Applications
Bigtable backs many Google products, from latency-sensitive serving to throughput-heavy batch jobs. This page captures the three case studies described in the paper—Google Analytics, Google Earth, and Personalized Search— together with the relevant characteristics from Table 2.
1. Production Snapshot (from Table 2)
| Project | Table size (TB, pre-compression) | Compression ratio | # Cells (billions) | # Families | # Locality groups | % in memory | Latency-sensitive? |
|---|---|---|---|---|---|---|---|
| Google Analytics | 20 | 29% | 10 | 1 | 1 | 0% | Yes |
| Google Analytics | 200 | 14% | 80 | 1 | 1 | 0% | Yes |
| Google Earth | 0.5 | 64% | 8 | 7 | 2 | 33% | Yes |
| Google Earth | 70 | – | 9 | 8 | 3 | 0% | No |
| Personalized Search | 4 | 47% | 6 | 93 | 11 | 5% | Yes |
2. Google Analytics
Raw → Aggregations → Summary
A JavaScript snippet records page views and events. The system stores raw sessions and periodically produces per-site summaries. Summaries power dashboards and reporting; throughput is typically GFS-bound during batch windows.

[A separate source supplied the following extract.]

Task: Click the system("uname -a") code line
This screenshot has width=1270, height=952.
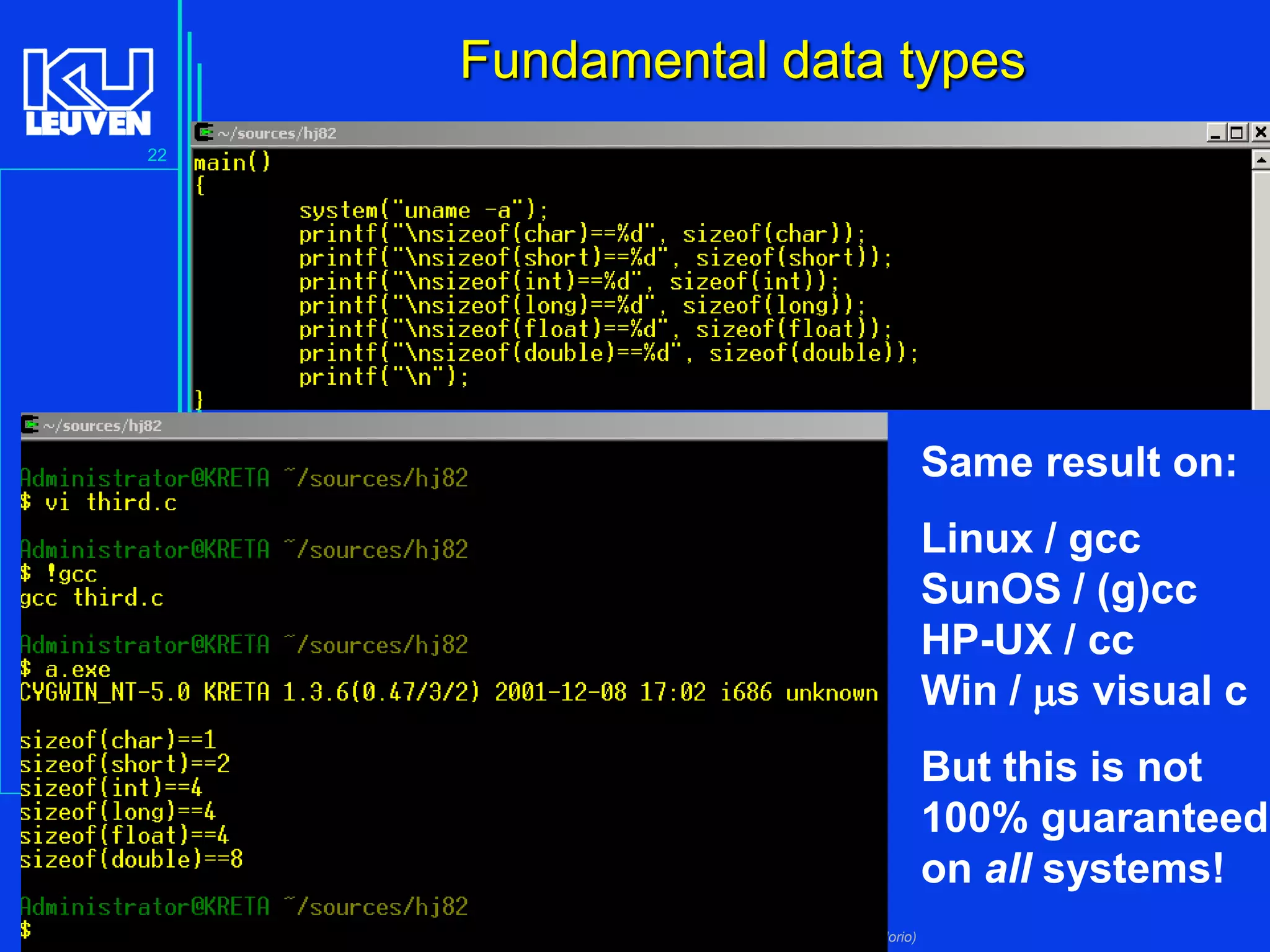Action: pos(423,211)
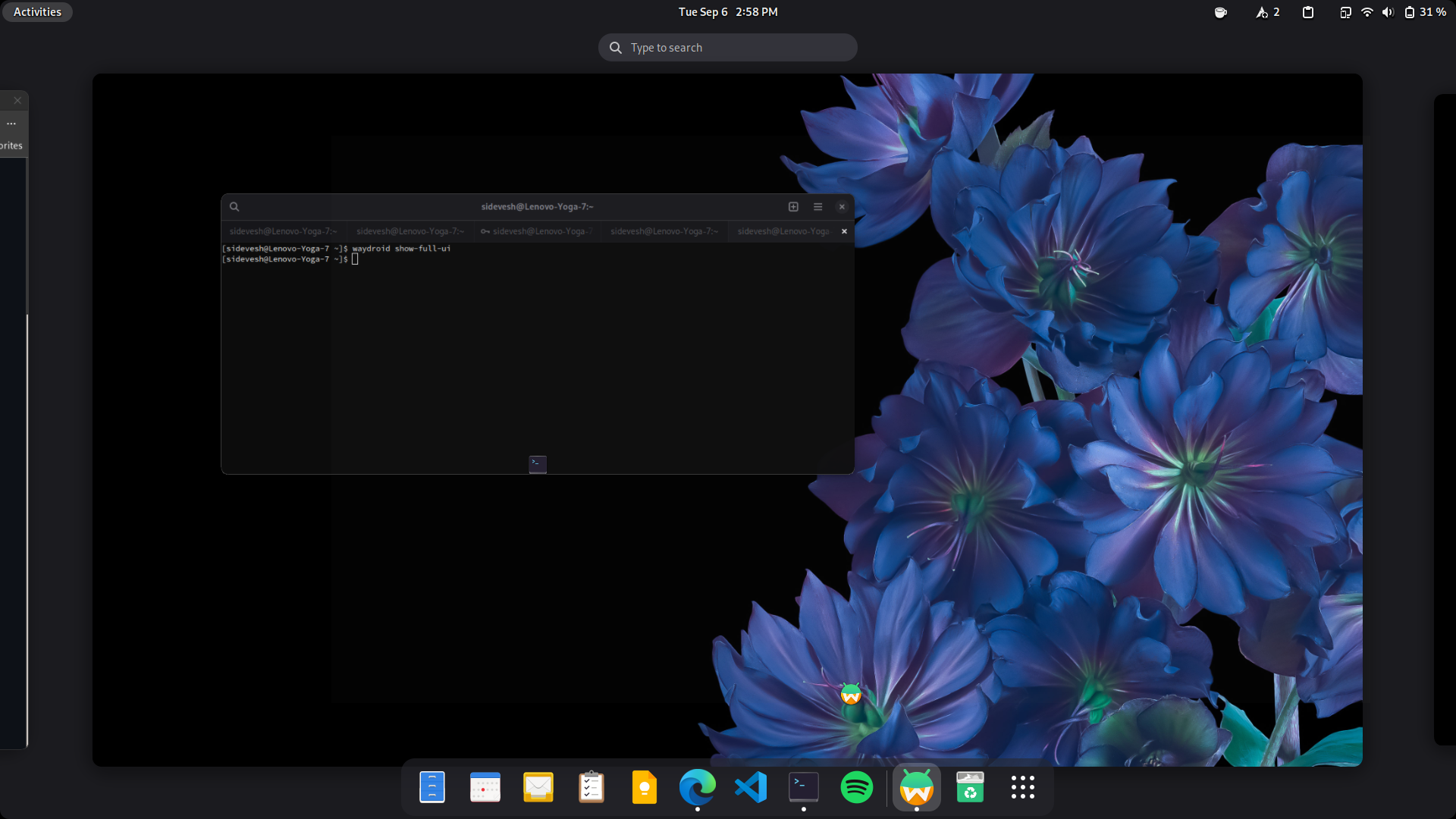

- Raw click table (~200 TB): one row per session; row key (site, session_time) for site-contiguity and chronological order.

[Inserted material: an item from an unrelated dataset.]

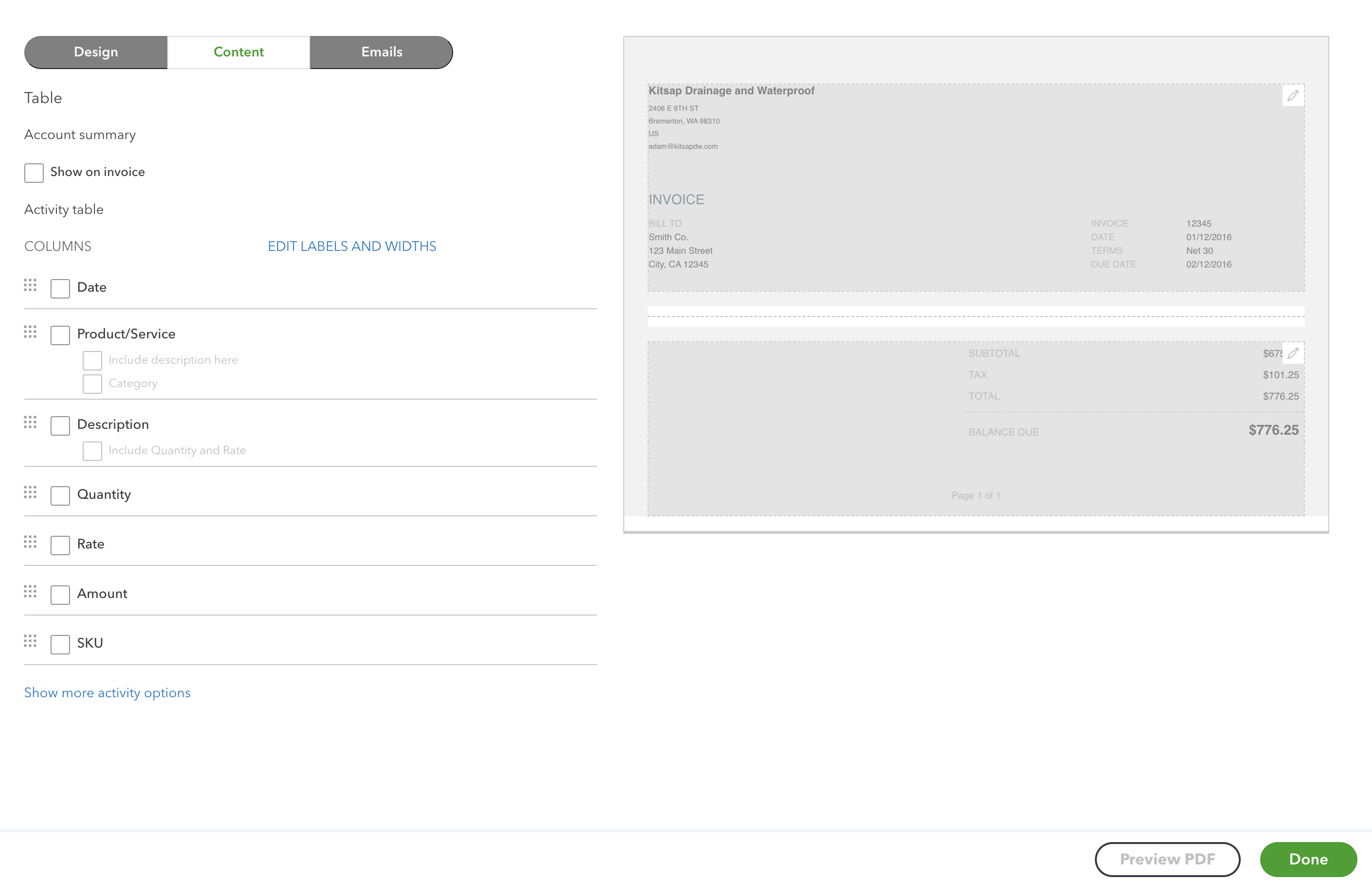Grab the drag handle next to SKU

click(30, 641)
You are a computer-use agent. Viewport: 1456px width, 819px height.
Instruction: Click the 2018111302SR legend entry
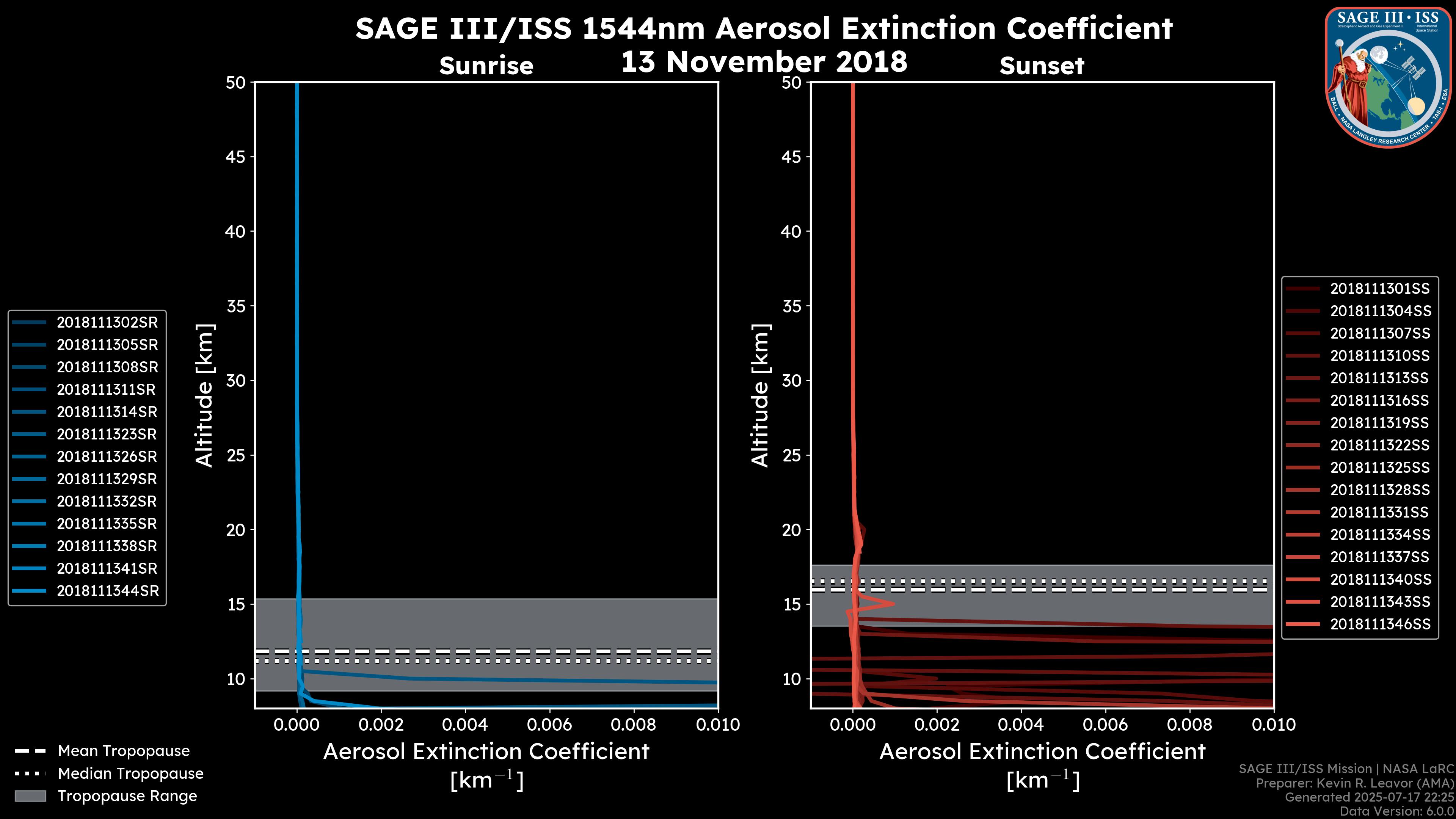(x=107, y=322)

- Summary table (~20 TB): MapReduce/streaming jobs compute per-site daily aggregates.
- Compression: raw ≈14%, summary ≈29%.
3. Google Earth
Spatial Locality for Tiled Imagery
Raw imagery is preprocessed into geographic tiles in one table; serving uses a compact index in another table. The index uses in-memory families and many tablet servers to meet very low-latency read targets during panning/zooming.
- Imagery table (~70 TB): rows = geo segments; compression disabled (source imagery already encoded).
- Serving index (~0.5 TB): memory-resident families, high QPS; keys reflect (zoom, lat, lon).
- ETL: MapReduce pipelines for cleaning, tiling, and loading.
4. Personalized Search
Per-User Activity with Versioned Cells
Opt-in histories capture queries, clicks, and preferences. Each user is a row keyed by userid; column families separate action types, with timestamps as versions. Profiles are built by batch jobs and used at serve time.
- Schema: families like queries, clicks, prefs; timestamps = action time.
- Consistency: single-row atomic updates; multi-cluster replication for availability.
- Ops: quotas on shared tables to bound per-client usage.
Notes: Sizes, compression ratios, locality group counts, and in-memory percentages reflect the paper’s Table 2 and the “Real Applications” section descriptions.